Fwiw like I said elsewhere, I don't think that hooking the decoderbin decoders input and stealing compressed buffers from the pipeline is the right way to do this, and I think it adds a lot of complexity.
I would like to be wary of situations where a contributor, having written code, to find it simple and straightforward (at least in the moment) while a reviewer finds it anything but. I did not write this code, but I did (IIRC) propose the general design, and so if someone else finds it complex or unintuitive, I'd like to take that into account.
Hence, while I know you said you've gone over the problems with this design in the past, but I'm afraid that so much has been said that I cannot recall those conversations, or at least, I cannot recall any specific problems that were raised, so I'd appreciate if you'd repeat here. What is it about this approach is it that seems wrong to you?
For what it's worth, here's an attempt at detailing the thought process that leads me to take stock in this design:
Some application depends on creating a demuxer, one that is currently backed by wg_parser. Instead of receiving fully uncompressed samples, it needs to recieve compressed samples, but in all other respects, the process of demuxing remains the same. Hence all we need to do is modify the current code so that we don't decode all the way. decodebin makes it very easy to do this, by simply stopping the process of decoding before it gets to the end.
One part of this problem statement is that "compressed samples" is vague. What do we count as a compressed format? In practice, I think this needs to be a manually written whitelist of formats. There are two reasons:
- If we suddenly *actually* output compressed samples for all types, an application which does ultimately want to autoplug to raw might be stymied by the lack of a decoder component in Wine. This way makes it very easy to stop on new formats one at a time, when we are relatively more sure that we can handle them. This point is less salient if the application has to currently manually enable the feature via a wmvcore API. On the other hand, I'm looking forward to using this feature in other places; e.g. I know that some mfplat applications need this.
- Not all formats exist on Windows. We want to support things like media players with arbitrary formats—we want users to be able to play their ogg vorbis files, and so on. We could add these formats, but that would be a lot of work, and some of them may be nontrivial. If we just keep decodebin instead, that way we get everything, right away, for free.

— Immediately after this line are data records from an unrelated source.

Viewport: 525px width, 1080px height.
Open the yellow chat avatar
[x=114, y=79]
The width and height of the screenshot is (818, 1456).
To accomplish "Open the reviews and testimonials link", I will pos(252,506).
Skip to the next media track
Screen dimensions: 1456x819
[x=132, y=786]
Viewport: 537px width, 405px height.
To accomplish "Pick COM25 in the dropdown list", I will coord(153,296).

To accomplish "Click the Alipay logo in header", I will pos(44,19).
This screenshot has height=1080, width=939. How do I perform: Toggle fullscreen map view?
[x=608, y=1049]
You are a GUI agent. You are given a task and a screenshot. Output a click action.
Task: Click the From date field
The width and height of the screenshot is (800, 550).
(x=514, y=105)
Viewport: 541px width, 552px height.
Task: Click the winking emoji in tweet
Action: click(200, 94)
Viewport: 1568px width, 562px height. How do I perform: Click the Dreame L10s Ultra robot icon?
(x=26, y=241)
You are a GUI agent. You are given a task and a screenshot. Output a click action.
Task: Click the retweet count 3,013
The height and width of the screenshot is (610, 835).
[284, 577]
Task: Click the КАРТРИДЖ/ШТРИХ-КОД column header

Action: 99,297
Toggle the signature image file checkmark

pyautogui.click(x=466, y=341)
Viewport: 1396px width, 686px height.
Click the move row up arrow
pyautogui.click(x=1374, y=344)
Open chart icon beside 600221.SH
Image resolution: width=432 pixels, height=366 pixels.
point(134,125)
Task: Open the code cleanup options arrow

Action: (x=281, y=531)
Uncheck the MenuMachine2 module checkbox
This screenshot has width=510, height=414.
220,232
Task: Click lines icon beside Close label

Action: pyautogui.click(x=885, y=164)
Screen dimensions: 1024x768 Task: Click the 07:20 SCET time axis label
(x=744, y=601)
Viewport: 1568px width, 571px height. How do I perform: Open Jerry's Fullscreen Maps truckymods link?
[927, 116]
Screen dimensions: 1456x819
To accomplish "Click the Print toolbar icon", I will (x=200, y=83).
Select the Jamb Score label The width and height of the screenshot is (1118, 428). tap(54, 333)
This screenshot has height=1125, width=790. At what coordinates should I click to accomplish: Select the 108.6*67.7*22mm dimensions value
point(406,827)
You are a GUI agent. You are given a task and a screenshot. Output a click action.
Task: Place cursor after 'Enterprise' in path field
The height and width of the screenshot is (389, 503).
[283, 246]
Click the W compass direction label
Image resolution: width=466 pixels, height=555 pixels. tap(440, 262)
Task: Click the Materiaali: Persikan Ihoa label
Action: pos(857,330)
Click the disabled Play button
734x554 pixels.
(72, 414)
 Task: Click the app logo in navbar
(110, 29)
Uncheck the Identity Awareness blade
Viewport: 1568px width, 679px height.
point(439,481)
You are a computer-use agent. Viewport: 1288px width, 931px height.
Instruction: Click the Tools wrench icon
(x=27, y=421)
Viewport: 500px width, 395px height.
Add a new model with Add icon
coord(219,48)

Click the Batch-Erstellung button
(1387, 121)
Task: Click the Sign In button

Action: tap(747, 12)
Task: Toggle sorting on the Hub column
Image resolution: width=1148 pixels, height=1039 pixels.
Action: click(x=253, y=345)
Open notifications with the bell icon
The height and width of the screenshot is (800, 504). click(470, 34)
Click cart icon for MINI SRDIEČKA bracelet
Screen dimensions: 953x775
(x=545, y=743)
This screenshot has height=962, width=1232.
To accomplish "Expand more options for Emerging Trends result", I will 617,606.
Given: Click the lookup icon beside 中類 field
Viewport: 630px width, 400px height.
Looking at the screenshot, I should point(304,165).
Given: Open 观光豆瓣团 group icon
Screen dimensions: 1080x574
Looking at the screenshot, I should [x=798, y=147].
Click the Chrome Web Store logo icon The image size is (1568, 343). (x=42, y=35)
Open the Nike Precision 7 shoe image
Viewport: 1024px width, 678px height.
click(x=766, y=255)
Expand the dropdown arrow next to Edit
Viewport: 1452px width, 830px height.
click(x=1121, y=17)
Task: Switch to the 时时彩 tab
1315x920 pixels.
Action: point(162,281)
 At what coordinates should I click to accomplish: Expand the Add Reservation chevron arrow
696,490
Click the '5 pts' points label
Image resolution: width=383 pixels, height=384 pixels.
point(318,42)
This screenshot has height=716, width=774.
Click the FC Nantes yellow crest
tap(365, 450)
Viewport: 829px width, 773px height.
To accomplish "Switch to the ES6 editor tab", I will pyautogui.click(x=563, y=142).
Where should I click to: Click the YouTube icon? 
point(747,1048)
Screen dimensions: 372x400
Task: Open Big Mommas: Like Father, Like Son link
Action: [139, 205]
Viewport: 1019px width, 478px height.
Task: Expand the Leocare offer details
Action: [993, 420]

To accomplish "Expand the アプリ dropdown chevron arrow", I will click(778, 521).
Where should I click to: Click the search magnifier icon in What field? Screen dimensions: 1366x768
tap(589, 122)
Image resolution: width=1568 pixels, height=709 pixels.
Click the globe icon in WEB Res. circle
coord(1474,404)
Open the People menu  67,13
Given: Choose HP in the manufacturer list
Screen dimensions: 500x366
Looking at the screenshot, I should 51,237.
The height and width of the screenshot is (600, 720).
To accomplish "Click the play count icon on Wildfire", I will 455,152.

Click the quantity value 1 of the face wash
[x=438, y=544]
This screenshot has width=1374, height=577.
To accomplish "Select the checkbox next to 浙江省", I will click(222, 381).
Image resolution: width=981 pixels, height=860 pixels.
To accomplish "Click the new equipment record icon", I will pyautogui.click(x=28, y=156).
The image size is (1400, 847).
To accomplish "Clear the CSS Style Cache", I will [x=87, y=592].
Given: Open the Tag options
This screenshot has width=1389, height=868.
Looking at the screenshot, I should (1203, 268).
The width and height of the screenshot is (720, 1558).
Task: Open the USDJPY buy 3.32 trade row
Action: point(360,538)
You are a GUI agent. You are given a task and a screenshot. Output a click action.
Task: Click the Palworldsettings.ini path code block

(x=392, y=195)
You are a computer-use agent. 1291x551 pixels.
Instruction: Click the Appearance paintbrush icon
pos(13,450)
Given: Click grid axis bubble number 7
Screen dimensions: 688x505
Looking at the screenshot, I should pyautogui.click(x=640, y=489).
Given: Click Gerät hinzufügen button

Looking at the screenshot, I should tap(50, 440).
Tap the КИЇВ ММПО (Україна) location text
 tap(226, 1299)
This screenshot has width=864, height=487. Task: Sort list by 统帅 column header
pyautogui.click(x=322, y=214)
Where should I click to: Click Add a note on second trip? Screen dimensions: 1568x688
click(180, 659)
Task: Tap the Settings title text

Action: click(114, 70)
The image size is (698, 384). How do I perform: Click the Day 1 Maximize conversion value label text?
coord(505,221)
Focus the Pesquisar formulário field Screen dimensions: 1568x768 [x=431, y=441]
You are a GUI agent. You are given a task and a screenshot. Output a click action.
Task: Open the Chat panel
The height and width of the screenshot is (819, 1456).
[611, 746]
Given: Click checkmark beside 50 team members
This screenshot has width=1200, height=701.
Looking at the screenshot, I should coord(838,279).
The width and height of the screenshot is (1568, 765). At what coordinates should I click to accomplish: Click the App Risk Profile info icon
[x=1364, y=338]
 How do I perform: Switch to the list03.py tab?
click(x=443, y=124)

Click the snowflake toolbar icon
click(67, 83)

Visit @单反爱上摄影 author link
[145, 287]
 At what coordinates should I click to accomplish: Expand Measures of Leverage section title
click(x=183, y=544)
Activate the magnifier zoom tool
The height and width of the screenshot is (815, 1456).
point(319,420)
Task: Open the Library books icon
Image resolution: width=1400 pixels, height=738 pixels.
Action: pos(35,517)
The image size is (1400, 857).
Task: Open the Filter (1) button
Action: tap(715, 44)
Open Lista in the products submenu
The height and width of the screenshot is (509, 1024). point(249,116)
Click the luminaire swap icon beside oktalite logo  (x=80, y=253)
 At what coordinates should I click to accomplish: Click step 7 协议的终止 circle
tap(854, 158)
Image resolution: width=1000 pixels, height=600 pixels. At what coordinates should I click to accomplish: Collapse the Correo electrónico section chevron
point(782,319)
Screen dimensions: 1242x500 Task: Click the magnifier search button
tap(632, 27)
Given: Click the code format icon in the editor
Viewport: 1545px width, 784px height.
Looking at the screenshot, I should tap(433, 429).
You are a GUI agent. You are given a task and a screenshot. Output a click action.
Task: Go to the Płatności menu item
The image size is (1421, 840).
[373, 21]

With that said, some questions that occurred to me while thinking about this:
* **Do we really want to use decodebin for this? Should we write our own autoplugging code?** I think using decodebin is the right choice. We need pretty much all of the decodebin features we're currently using, and rewriting them would be a lot of work for no benefit I can see.
Using decodebin currently comprises two steps: start the autoplugging, and provide a callback that determines whether we should stop at any given point. The approach that Ziqing takes is a bit more complex, because the autoplugging needs to be conditional: start the autoplugging, stop (always), then append another decodebin and autoplug from there. *Not* using decodebin means that we have to rewrite not just all of the autoplugging logic, but other decodebin features we need, such as detecting parsers and multiqueuing.
Note that we can't just look for a demuxer element and have done, for one, and possibly two reasons. The first reason is described above: we don't want to stop at *every* compressed format. The second reason is that we might need to append an extra element for some formats anyway, although I'm not sure of this. I'm thinking of elements like h264parse, which do some preprocessing on the compressed formats but don't actually decompress them. I don't know if that element is necessary, but even if not, something like it might be.
* **Should we use parsebin instead? It seems made for this purpose.** Problem is, parsebin is a relatively recent feature. More to the point, we can't "just" use parsebin everywhere, for the same reasons.
* **Should we actually use wg_parser for this, though? Adding another feature to wg_parser increases the complexity, and this does touch a lot of core code.** On the other hand, we do need the rest of wg_parser, so duplicating all that to another winegstreamer backend would not really help anything.
Some of the parts of Ziqing's patches that you mentioned also left a distaste in my mouth in I think the same way. In particular:
- the use of a probe never seems like the cleanest approach. On the other hand, probes are pretty clearly documented, so we know this works, and I don't have a better objection than "it feels ugly". That said... while recreating the pipeline *within* wg_parser gets complicated, as Ziqing says, I still wouldn't object to rewriting this so that we just destroy and recreate the wg_parser?
- the extra code to try to handle toggling mid-stream is added complexity that will probably never actually be required. I'd prefer to just get rid of it, honestly, but I find it difficult to say as much in a review, when it is a feature that exists, and I have a hard time saying I hate it.